“A mysterious island. An abandoned orphanage. A strange collection of curious photographs.
A horrific family tragedy sets sixteen-year-old Jacob journeying to a remote island off the coast of Wales, where he discovers the crumbling ruins of Miss Peregrine’s Home for Peculiar Children. As Jacob explores its abandoned bedrooms and hallways, it becomes clear that the children were more than just peculiar. They may have been dangerous. They may have been quarantined on a deserted island for good reason. And somehow—impossible though it seems—they may still be alive.
A spine-tingling fantasy illustrated with haunting vintage photography, Miss Peregrine’s Home for Peculiar Children will delight adults, teens, and anyone who relishes an adventure in the shadows.”
I’m going to come right out and say it. I really disliked what Tim Burton did with ‘Miss Peregrine’s Home For Peculiar Children’, and whilst I know that Ransom Riggs himself approved of the changes made, I really enjoyed the book, and was disappointed by the inaccuracy of the film.
Let’s start with the opening line shall we?
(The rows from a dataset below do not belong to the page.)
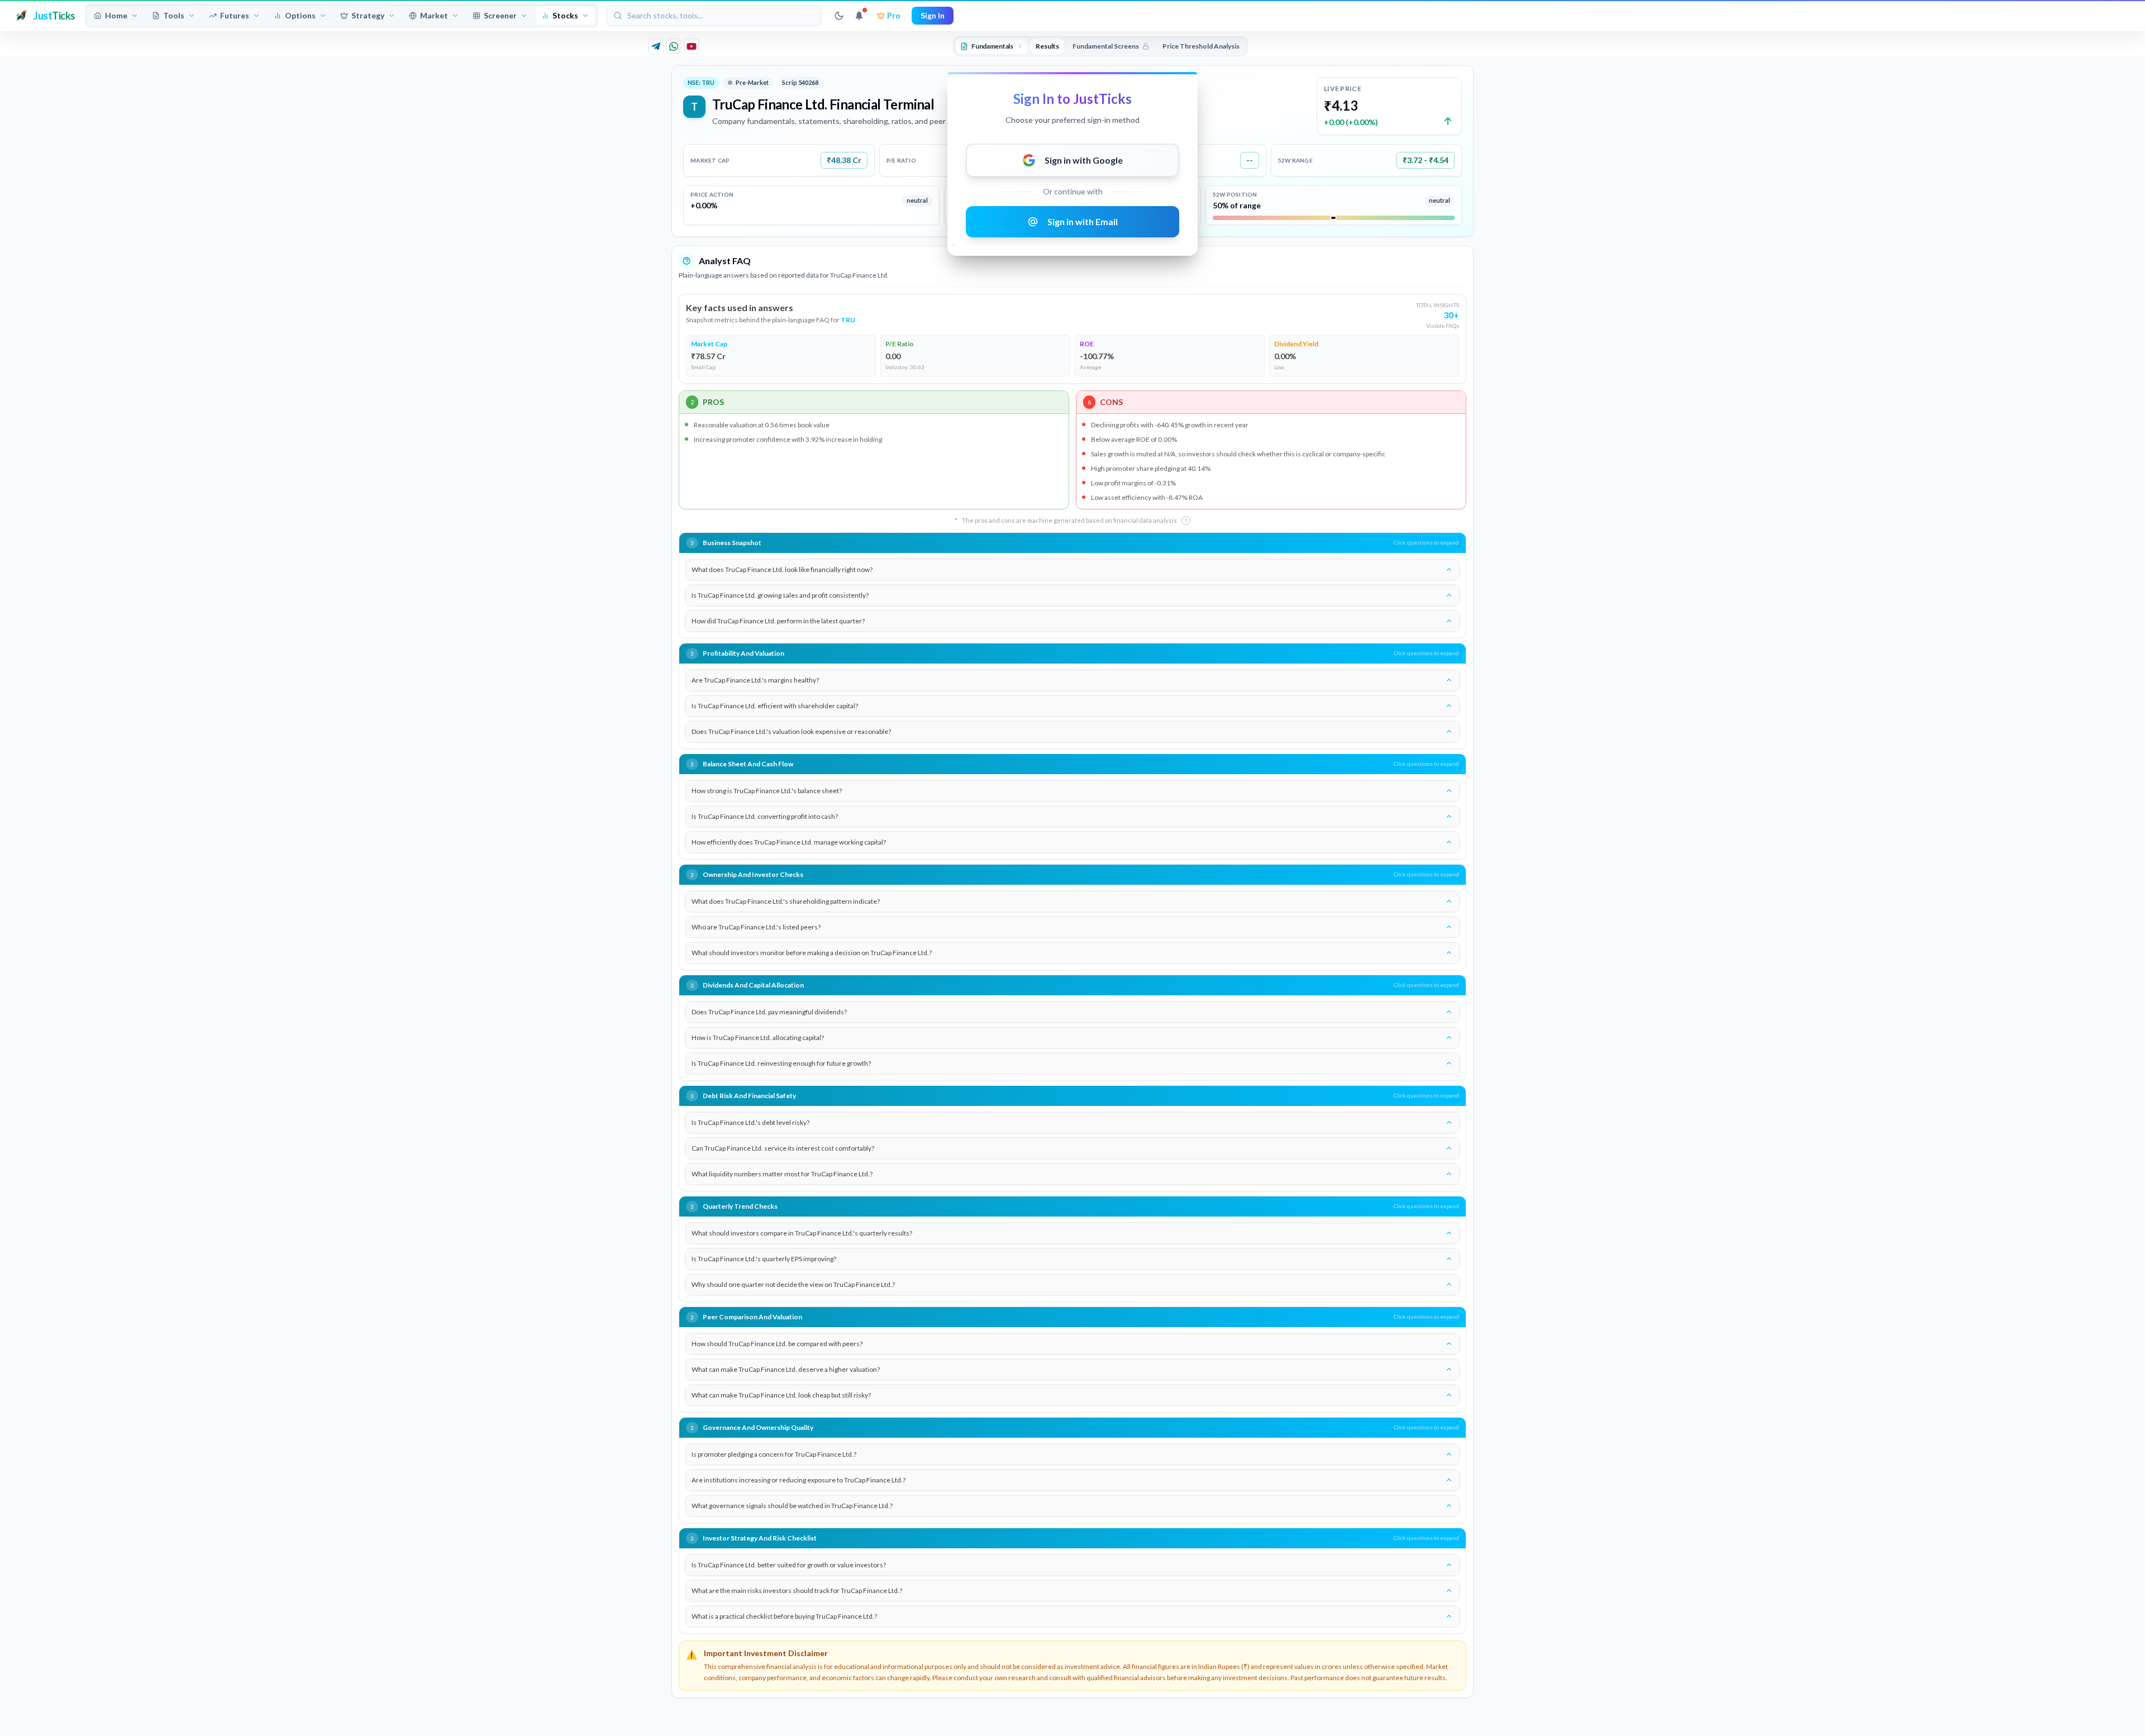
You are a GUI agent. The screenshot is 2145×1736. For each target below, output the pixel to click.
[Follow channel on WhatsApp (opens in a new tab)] (673, 46)
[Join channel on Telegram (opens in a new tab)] (656, 46)
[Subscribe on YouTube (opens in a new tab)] (691, 46)
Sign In (933, 15)
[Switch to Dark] (839, 16)
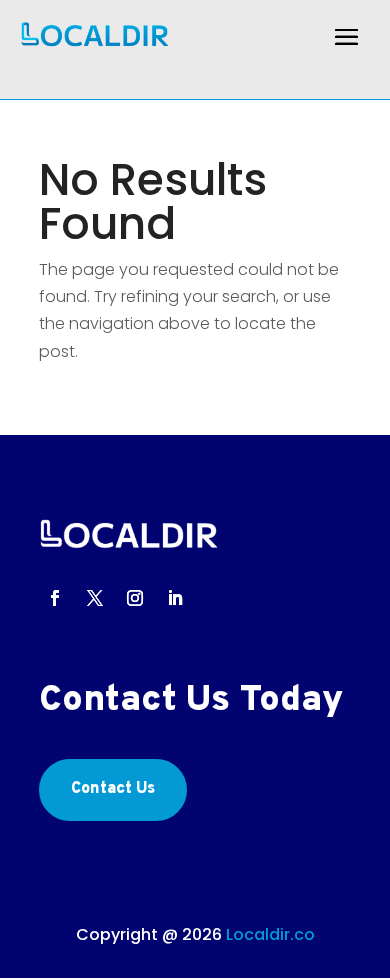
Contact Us (113, 789)
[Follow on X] (95, 598)
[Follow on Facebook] (55, 598)
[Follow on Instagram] (135, 598)
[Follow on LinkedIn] (175, 598)
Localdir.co (270, 934)
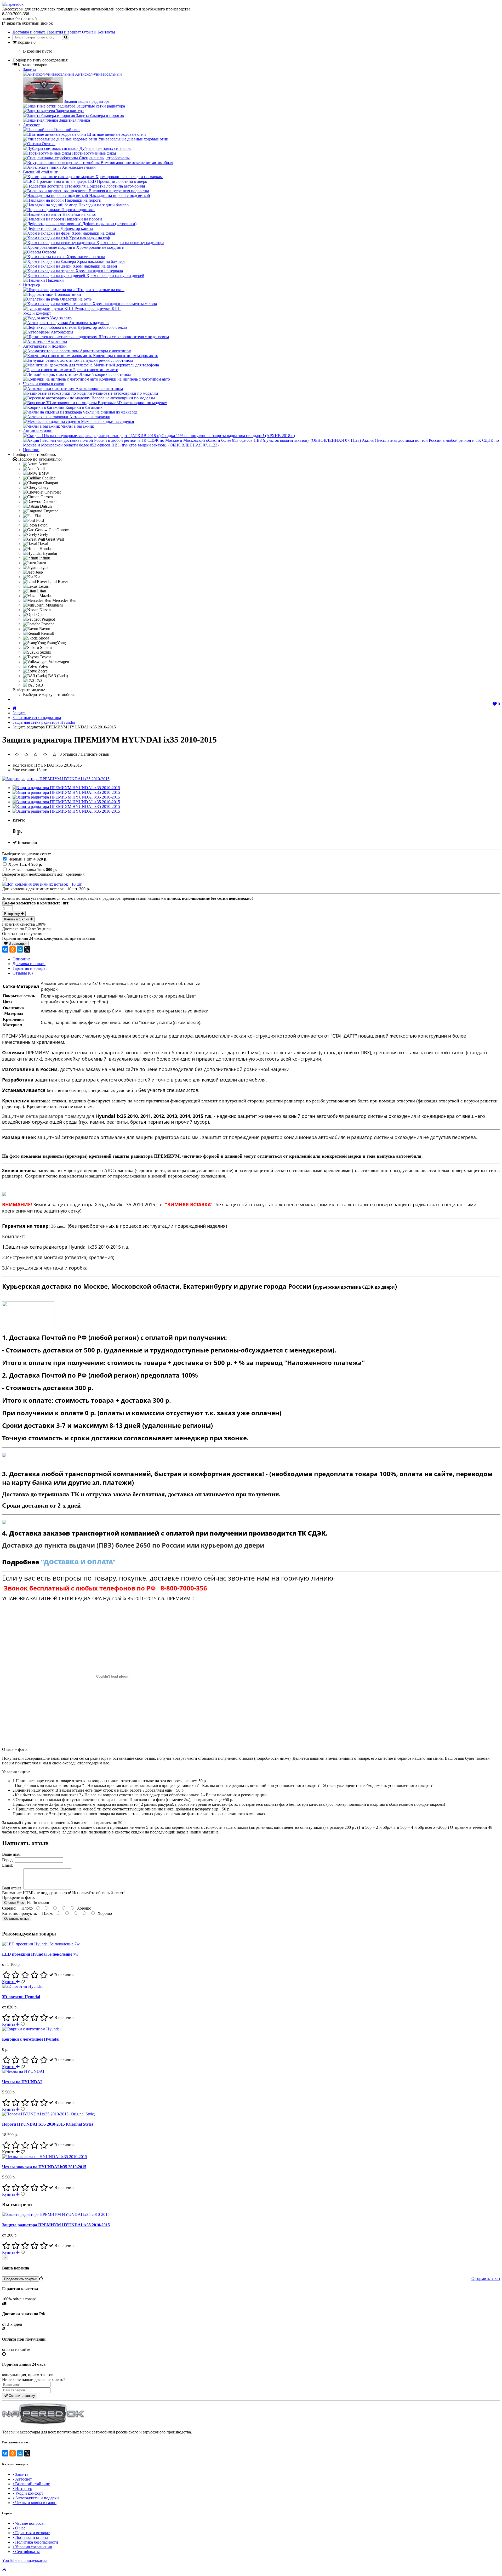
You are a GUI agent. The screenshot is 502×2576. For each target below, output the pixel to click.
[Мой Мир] (20, 949)
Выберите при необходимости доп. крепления (43, 874)
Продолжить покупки (20, 2279)
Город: (8, 1860)
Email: (8, 1865)
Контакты (106, 32)
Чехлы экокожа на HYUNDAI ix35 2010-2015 (44, 2167)
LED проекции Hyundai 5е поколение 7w (40, 1954)
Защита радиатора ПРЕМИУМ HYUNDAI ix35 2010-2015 (56, 2225)
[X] (27, 949)
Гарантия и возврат (64, 32)
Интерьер (31, 285)
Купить (9, 1981)
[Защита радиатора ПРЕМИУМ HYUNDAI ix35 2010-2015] (56, 779)
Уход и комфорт (37, 313)
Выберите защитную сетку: (26, 854)
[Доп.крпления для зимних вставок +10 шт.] (42, 884)
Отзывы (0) (23, 973)
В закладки (17, 944)
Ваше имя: (11, 1854)
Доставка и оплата (29, 32)
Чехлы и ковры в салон (43, 384)
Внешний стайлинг (40, 172)
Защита (29, 69)
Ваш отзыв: (13, 1888)
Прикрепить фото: (18, 1897)
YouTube (24, 2560)
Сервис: (9, 1908)
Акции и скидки (38, 431)
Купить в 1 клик (17, 919)
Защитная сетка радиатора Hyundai (44, 722)
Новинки (31, 450)
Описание (22, 959)
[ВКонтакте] (5, 949)
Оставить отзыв (16, 1919)
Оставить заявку (21, 2396)
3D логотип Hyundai (21, 1997)
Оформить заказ (485, 2278)
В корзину (12, 914)
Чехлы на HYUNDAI (22, 2082)
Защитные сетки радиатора (37, 717)
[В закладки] (23, 1981)
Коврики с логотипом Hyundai (30, 2039)
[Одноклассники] (12, 949)
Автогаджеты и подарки (45, 346)
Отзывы (89, 32)
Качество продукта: (20, 1913)
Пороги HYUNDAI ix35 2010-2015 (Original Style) (47, 2124)
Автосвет (31, 125)
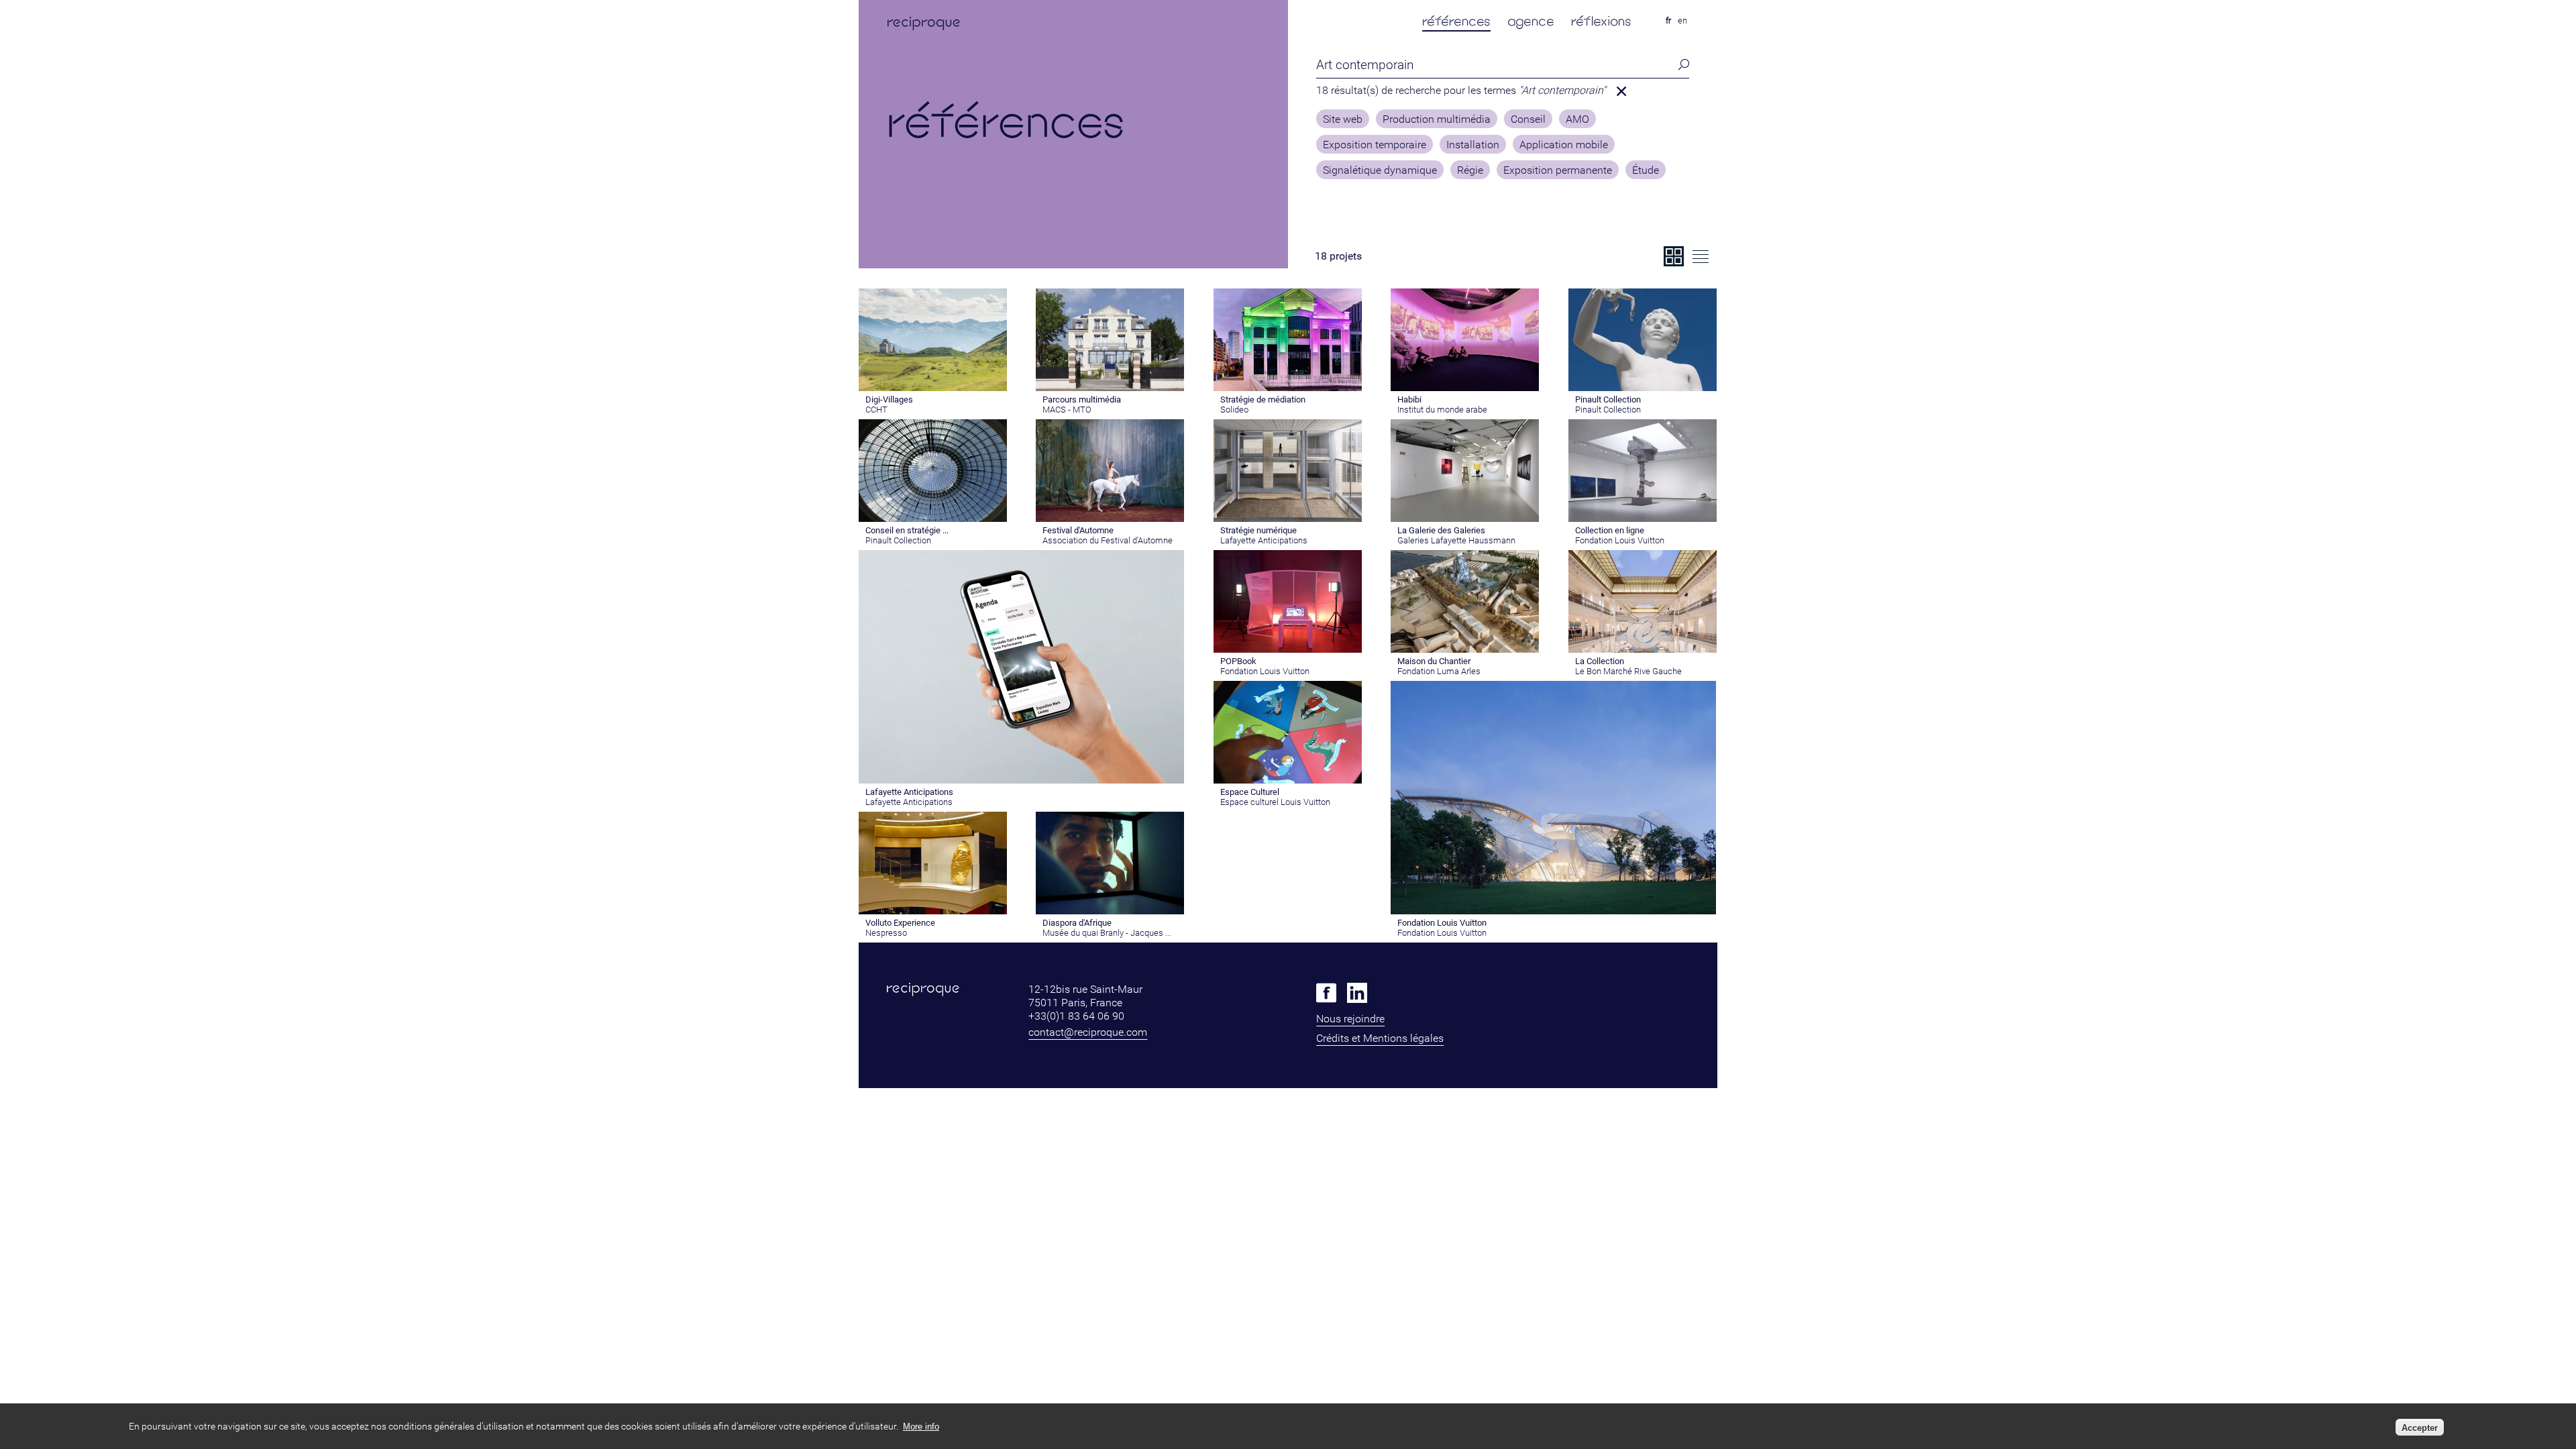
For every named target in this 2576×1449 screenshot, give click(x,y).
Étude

One of the most iconic lines of the book is “I had just come to accept that my life would be ordinary when extraordinary things began to happen.” It’s the line that got me hooked on this story, so when the film opened with something completely different I was more than disappointed.
Where On Earth Is Ricky?!
Deciding to let that slide, I looked forward to watching the rest of the movie… That was until I thought to myself, where on Earth is Ricky? Granted, he was only a minor character, but he was with Jacob when he discovered his Grandpa, dead, and he was Jacob’s best friend in the book! Instead, Ricky has been replaced by Shelley, an older woman, who in the book is the manager of Smart Aid, the shop that Jacob works in, and dislikes him greatly.
Rose? Or Apple?
So since the loop repeats the same day over and over, anything inside the loop never ages, thus meaning that anything that leaves the loop would age extremely quickly. In the book, Emma gives Jacob an apple whilst inside the loop, just before their first kiss. Jacob takes this with him when he leaves the loop, and places it on his bedside table when he goes to sleep. The next day the apple has rotted. Now, an apple is often symbolic of forbidden fruit, which could be referring to the fact that Emma, being an 80 year old woman, is not only a lot older than Jacob, but also dated his grandfather Abe, therefore potentially being a ‘forbidden’ relationship. So, imagine my annoyance at the apple actually being replaced by a rose in the film! Yes, a rose is more romantic, and it’s again, only a minor change, but come on Tim, you haven’t got to change ever minor detail!
Emma and Olive Peculiarity Switch?!
One of the biggest changes that has greatly infuriated me. Olive has the peculiarity that allows her to float in the air, and Emma has the peculiarity that allows her to control fire, right? Well that’s what I had understood from reading Ransom Riggs’ book. But oh no, according to Tim Burton that’s wrong, as he switched the peculiarities. WHY TIM?!
Hollowgast’s entering the loop… WHAT??
So according to the book, only the Peculiar can enter a loop, meaning that whilst inside they are protected from the Hollowgast’s/Hollow’s, whatever you like to call them… So why, Tim Burton, have you compromised the children’s safety and allowed the Hollowgast’s entrance into the loop therefore meaning Miss Avecet is puled through a wall and poor old Enoch is given a good bashing around the room by one?
The Stand -Off In The Lighthouse! Wait.. What Do You Mean It’s Been Moved To Blackpool? But Why?
Yep, you may as well forget that whole intense scene at the end of the book where Jacob and Emma go to rescue Miss Peregrine from Dr Golan at the lighthouse, and the sad moment where Millard gets shot, because we’re leaving Wales and heading over to Blackpool, where some strange Pirates of the Caribbean antics are going to go down and skeletons are going to come to life to help protect the children. Yes, you heard me correctly, these slenderman looking creatures that nobody can see, who are greatly feared and eat the eyeballs of children, (which again has been changed, as in the book the Hollows eat the SOULS of the children) are going to be defeated by walking bones, fabulous.
So those are just a few of the changes that were made during the film adaptation, but trust me when I say there are so many more! I understand that it is rare for a film adaptation to remain 100% true to it’s book, but Tim Burton made so many changes that were just unnecessary and therefore compromised my enjoyment of this film. Not only that, but I definitely think that the film adaption was far more creepier than the book and inappropriate for younger audiences, despite the cinema being filled with young children when I went to watch the film. Had I have watched the film before reading the book, I think I may have enjoyed it that little bit extra, but instead I found myself becoming more and more aggravated by the inaccuracy of it.